We sort these pairs in descending order based on the value of the eigenvalues.

### Step 4: Select Principal Components
Since our goal is to reduce the data to 2 dimensions, we select the **two eigenvectors** that correspond to the **two largest eigenvalues**. These are our principal components.

$ \text{Principal Components} = \{v_1, v_2\} $

### Step 5: Create the Projection Matrix
We create our projection matrix, `V`, by first **normalizing** our chosen eigenvectors to have a length of 1, and then combining them into a single matrix where each normalized vector is a column.

Let $\hat{v}_1 = \frac{v_1}{||v_1||_2}$ and $\hat{v}_2 = \frac{v_2}{||v_2||_2}$ be the normalized eigenvectors.

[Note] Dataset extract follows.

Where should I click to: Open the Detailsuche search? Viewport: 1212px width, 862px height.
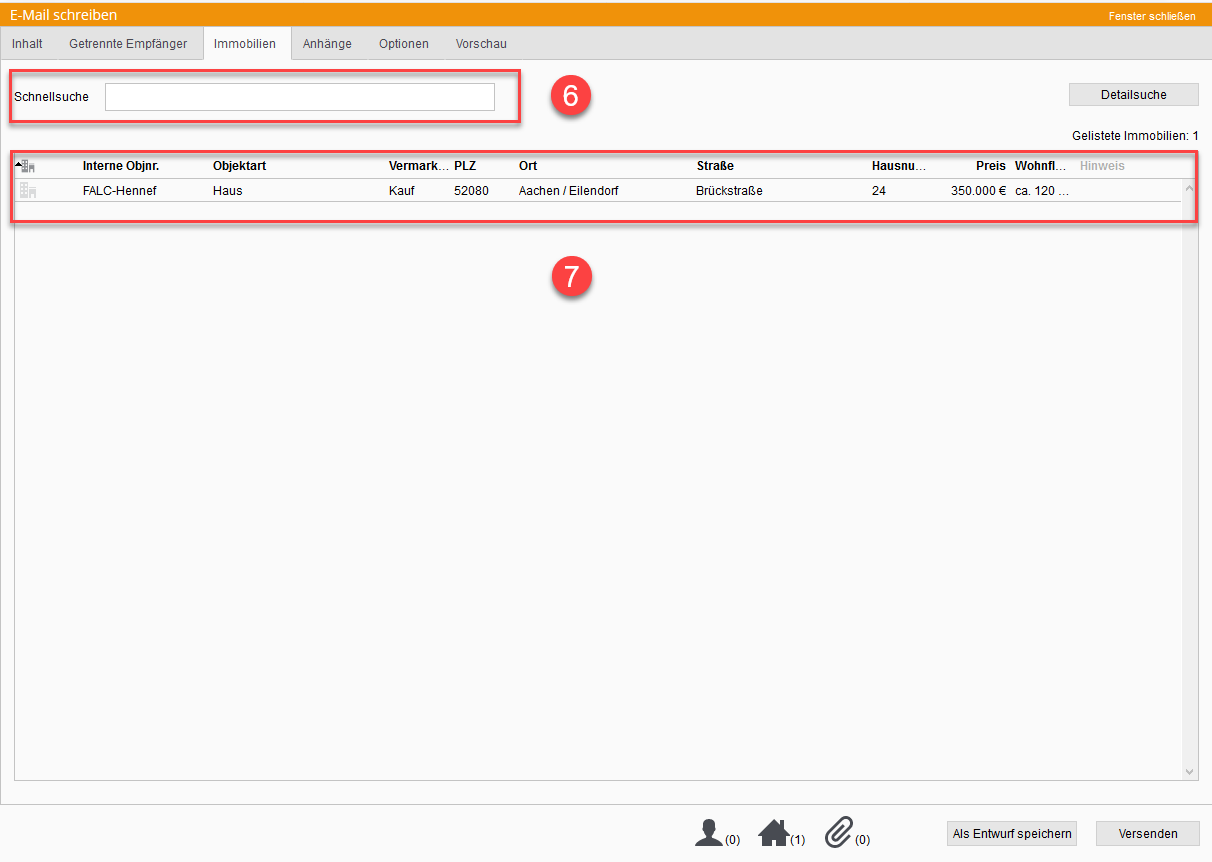1133,95
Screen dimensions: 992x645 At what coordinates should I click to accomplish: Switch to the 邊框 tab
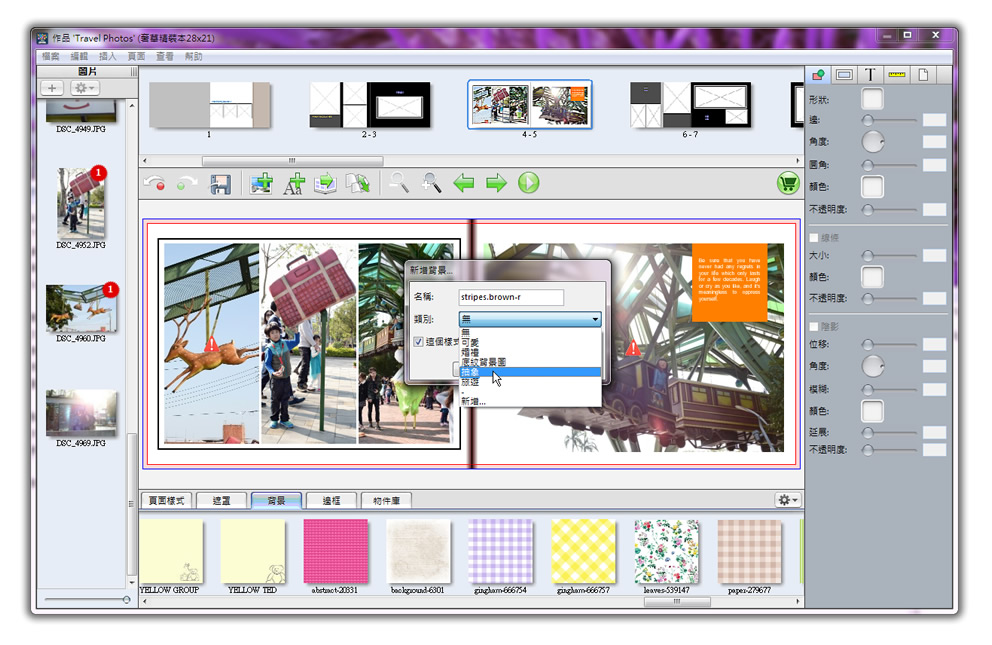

$ V = \begin{bmatrix} \hat{v}_1 & \hat{v}_2 \end{bmatrix} $

### Step 6: Project the Data
Finally, we project our original centered data onto the new space defined by our principal components. This is done with a final matrix multiplication:

$ X_{PCA} = X_{centered} \cdot V $

The resulting matrix, `X_PCA`, will have *n* rows but now only **2 columns**. We have successfully reduced the dimensionality of our data from 5 to 2 while preserving the maximum possible variance.